Some discussion of the district courts of appeal rulings is warranted to provide a background for the Florida Supreme Court's decision and to explain why and how the legislative amendment was made. In State v. Warren, 755 So. 2d 145 (Fla. 1st DCA 2000), the First District Court of Appeal affirmed the trial court and held that an aggravated battery conviction could not serve as a prior conviction for battery under the felony battery statute. This decision was issued per curium with Judge Kahn dissenting in a written opinion.

In Warren, the First DCA construed the phrase "two prior convictions for battery" to allow for only misdemeanor battery convictions. (9) The majority presumed that since the legislature placed the felony battery provision in the same chapter where it defined and recognized "battery" as a misdemeanor, then the legislature intended for the term battery to have the same meaning throughout the chapter. The court reasoned that "battery" was used to signify misdemeanor or battery and the qualifier "aggravated" was used when that is what the legislature intended.

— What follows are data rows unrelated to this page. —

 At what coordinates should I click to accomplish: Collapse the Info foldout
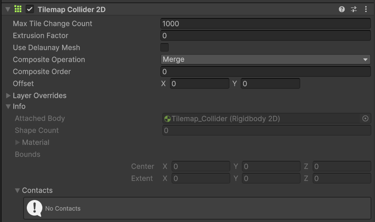tap(8, 107)
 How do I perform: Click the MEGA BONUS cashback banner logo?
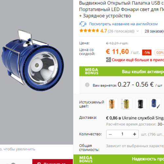coord(92,71)
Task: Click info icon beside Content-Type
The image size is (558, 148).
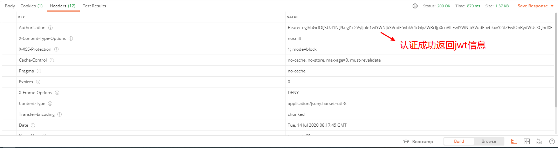Action: (x=50, y=104)
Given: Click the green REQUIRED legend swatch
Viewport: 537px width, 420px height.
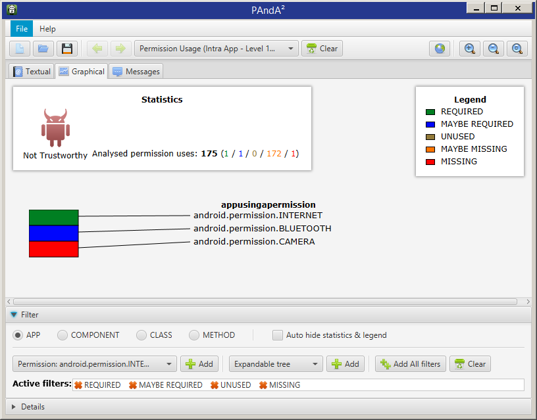Looking at the screenshot, I should click(430, 112).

To demonstrate that its interpretation did not lead to an absurd or unreasonable result, the First DCA analogized to the interpretation given to the 1985 felony petit theft statute in State v. Jackson, 526 So. 2d 58 (Fla. 1988). (10) While the First DCA in Warren acknowledged the lack of a similar qualifier to the word "battery" as in the 1985 felony petit theft statute's wording of "petit theft," it reasoned that the same analysis applied in determining the legislative intent. By using this analogy, the court agreed with defendant Warren's argument that limiting predicate convictions to misdemeanor battery would not create an absurd result because the legislature could have intended harsher punishment for repeat misdemeanor battery offenders since, presumably, offenders previously convicted of a felony-type battery would have already been punished harshly for the previous felony. (11) Furthermore, the court found that its interpretation would, as necessary for penal statutes, be more favorable to the accused based upon principles of strict construction. The First DCA nevertheless certified the following question to the Florida Supreme Court: "Can a conviction for aggravated battery serve as a prior conviction for battery for purposes of section 784.03(2), Florida Statutes?" (12)

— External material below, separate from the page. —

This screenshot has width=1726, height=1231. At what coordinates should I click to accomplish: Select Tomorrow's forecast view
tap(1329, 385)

In his dissenting opinion, Judge Kahn concluded that the wording of the felony battery statute permitted the use of aggravated battery as a predicate. (13) He found the statute unambiguous and not in need of the construction given to it by the majority. Judge Kahn asserted that both the majority and the trial court rewrote the statute by inserting the word "simple" in front of the word "battery." He also found the felony petit theft analogy misplaced since the court in Jackson merely applied the plain statutory language, "petit theft," before it. Judge Kahn considered the majority view "overly legalistic" and yielding "a result opposite to what the legislature both intended and expressed." (14)

Two other district courts followed the First DCA's decision in Warren. The Fifth District Court of Appeal, in State v. Haney, 766 So. 2d 346 (Fla. 5th DCA 2000), upheld a trial court's dismissal of a felony battery charge based upon facts identical to those recited in Warren and certified the same question certified in Warren. In State v. Smith, 794 So. 2d 651 (Fla. 2d DCA 2001), the Second District Court of Appeal affirmed a similar dismissal of a felony battery charge on the authority of Warren, again certifying the same question. (15) Thus, there was no apparent shortage of cases, even up to the appellate level, involving alleged recidivist batterers for whom the state sought felony status by using their prior convictions for aggravated batteries.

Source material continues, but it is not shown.